At the upcoming Radiological Society of North America (RSNA) meeting you’ll find the lifeIMAGE team talking about connecting images across the healthcare ecosystem. This is because medical imaging is a critical component of the patient’s overall medical record, yet providers across clinical specialties still struggle with accessing a full imaging history. Data can live in countless locations internal and external to a hospital. Our message to radiology? You have the power to bring all this data together for the sake of better patient care.
For this reason we’re excited to show RSNA attendees lifeIMAGE 5.0. With this update our enterprise image exchange platform now boasts diagnostic image viewing, the option to access patient data from any internal or external source, and the ability for care providers to collaborate on exams in real-time from any location. It’s also the first product release from lifeIMAGE to use HL7’s Fast Healthcare Interoperability Resources (FHIR) to exchange data between otherwise disconnected systems.
However, beyond just talking shop about our product, there are several parts of the professional program we are also excited about.
The RSNA Image Share Validation Program
Standards-based image exchange is a core focus at lifeIMAGE. At last year’s conference, RSNA, in collaboration with The Sequoia Project, announced the RSNA Image Share Validation Program. Throughout 2016 the program tested the compliance of commercial systems using standards for efficient exchange of medical images developed by Integrating the Healthcare Enterprise (IHE) and used in the RSNA Image Share Network. lifeIMAGE participated in the testing program and passed multiple tests throughout the process.
So, at the conference we’re looking forward to “Interoperability - Imaging and Beyond: IHE, Standards and The RSNA Image Share” a session that will be led by Dr. David Mendelson and Mariann Yeager from The Sequoia Project on Monday, November 28. Based on the abstract, it will shine a light on the importance of interoperability in providing optimal patient care, and provide updates on several interoperability initiatives, including the validation program.
Implications of MACRA on Radiology
The final rule on the Medicare Access and CHIP Reauthorization Act (MACRA) was announced on October 14. It includes new or revised reporting of measurements, and applies rewards and penalties based on defined performance. There are several pieces that affect radiology, and more specifically, image sharing. Industry consultant Don Dennison recently shared how cloud-based image sharing can help institutions meet two quality measures for MACRA.
Advances in Women’s Imaging
Our work with Mammosphere has us particularly dialed into what expert breast imagers are seeing as advances or best practices in the field of women’s imaging.

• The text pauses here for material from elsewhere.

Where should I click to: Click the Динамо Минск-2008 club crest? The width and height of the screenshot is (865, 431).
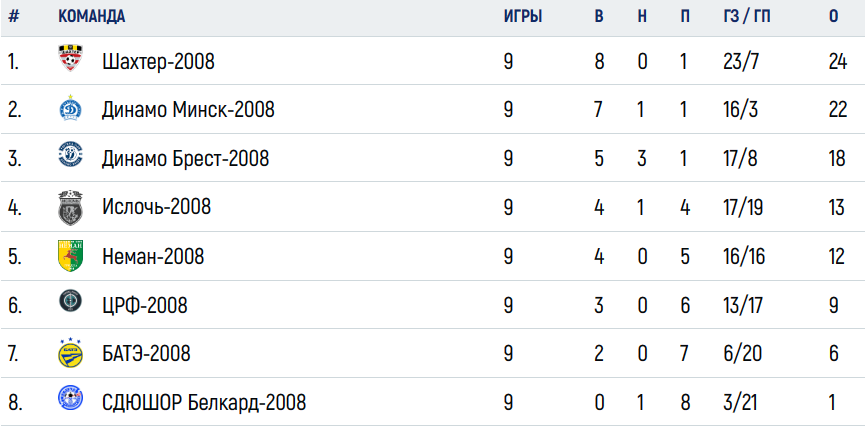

“Breast Series: Hot Topics in Breast Imaging,” a half day session on Monday, November 28, is packed with seventeen interesting presentations, ranging from breast density research and policy, screening methods and compliance, and the use of digital breast tomosynthesis.
Image Access Across the Enterprise
The abstract for “Challenges in Enterprise Imaging,” an RSNA session scheduled for Tuesday, November 29, succinctly explains the image management issues that have sprung up within healthcare enterprises as more and more specialities are relying on various types of imaging (both DICOM and non-DICOM).
We know through our work with Client Outlook that health systems are searching for a single viewer to provide clinical users with efficient access to all types of medical imaging content. The key is providing this access without compromising performance or usability for radiologists. At RSNA we’ll be demonstrating eUnity, its enterprise viewing platform, in our booth. eUnity connects image data from disparate applications without requiring a VNA and aggregates the information into a single viewer. It provides clinical users fast, zero-footprint access to full fidelity images, 100% of the time, with a robust toolset that meets the needs of individual ‘ologies with PACS-like performance.